# Unicode outside X11



## ch (Jan 2, 2013)

Right now, I'm trying to go "text only" with my computing environment - that means, "no X11." But, right from the start, I've had trouble seeing Unicode characters. I know that earlier versions of FreeBSD had no support for Unicode in the console, but I'm wondering about 9.0. 

Does Unicode work outside X11 in 9.0?

If not, how should I go about creating multiple input methods - one for Russian, one for English?

I would much appreciate your help. If there is any need for more information, you need only ask.

ch


----------



## kpedersen (Jan 2, 2013)

Perhaps not a valid solution for you, but could you consider uxterm fullscreen?

The default tty is a little bit awkward for desktop computing for a few reasons.

1) Less power management for your card (if you have a powerful radeon or nvidia I find it gets hot and the fans keep going).

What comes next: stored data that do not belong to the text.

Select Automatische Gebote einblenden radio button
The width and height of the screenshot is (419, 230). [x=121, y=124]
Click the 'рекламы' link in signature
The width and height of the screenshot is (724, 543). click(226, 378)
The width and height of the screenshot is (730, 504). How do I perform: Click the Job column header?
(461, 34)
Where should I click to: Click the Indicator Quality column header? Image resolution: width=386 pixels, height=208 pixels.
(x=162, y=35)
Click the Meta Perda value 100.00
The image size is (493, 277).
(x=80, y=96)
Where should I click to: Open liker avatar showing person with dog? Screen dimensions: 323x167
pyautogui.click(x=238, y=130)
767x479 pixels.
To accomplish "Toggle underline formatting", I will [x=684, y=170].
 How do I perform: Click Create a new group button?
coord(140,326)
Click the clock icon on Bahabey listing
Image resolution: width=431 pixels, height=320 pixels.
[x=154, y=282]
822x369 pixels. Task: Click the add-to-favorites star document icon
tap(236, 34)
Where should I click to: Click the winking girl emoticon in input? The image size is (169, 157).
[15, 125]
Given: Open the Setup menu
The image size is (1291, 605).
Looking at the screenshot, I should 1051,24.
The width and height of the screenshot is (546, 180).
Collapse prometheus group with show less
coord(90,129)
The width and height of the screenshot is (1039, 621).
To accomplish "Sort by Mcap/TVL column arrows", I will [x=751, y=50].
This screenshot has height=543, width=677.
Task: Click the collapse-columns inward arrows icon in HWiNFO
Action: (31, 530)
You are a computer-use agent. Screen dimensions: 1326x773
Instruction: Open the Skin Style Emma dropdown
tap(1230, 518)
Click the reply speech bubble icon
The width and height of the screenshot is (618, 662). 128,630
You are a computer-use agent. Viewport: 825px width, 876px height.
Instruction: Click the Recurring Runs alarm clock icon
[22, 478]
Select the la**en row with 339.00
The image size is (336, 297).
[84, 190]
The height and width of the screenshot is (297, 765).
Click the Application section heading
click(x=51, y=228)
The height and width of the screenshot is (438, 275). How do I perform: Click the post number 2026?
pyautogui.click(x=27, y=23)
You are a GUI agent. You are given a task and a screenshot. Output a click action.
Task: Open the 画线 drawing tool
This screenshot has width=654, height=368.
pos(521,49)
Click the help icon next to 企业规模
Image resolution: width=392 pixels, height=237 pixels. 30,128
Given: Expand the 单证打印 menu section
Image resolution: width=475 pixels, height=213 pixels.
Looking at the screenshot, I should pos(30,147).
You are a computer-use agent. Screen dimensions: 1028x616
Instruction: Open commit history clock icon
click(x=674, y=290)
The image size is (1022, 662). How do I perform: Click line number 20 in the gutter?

2) Warped resolution on pretty much any modern laptop.

3) With all the hipster javascript around the internet these days, textmode browsers simply dont cut it, even ones with basic javascript.

But tbh, I am not sure about unicode. I think I remember hearing that either FreeBSD or OpenBSD did support it, but I am still not sure if you can do it in a terminal, isn't that dependent on what fonts / characters the hardware supports?


----------



## ch (Jan 4, 2013)

You are right saying a TTY is impractical. However, I have seen NetSurf in a framebuffer and Unicode in TTYs under Ubuntu, and thus I am confident that viewing the modern Web without a windowing system is ever approaching. I find that, with NetSurf, all programs would run in a terminal emulator and window managers would be redundant with terminal multiplexers.

I did some research. I found this concerning UTF-8 on POSIX, but I have yet to examine its instructions on implementing UTF-8. I have also found software for TTY Unicode support mentioned here. Further discussion encouraging the use of extra software (a "pseudo-TTY") instead of a vanilla TTY is mentioned here. 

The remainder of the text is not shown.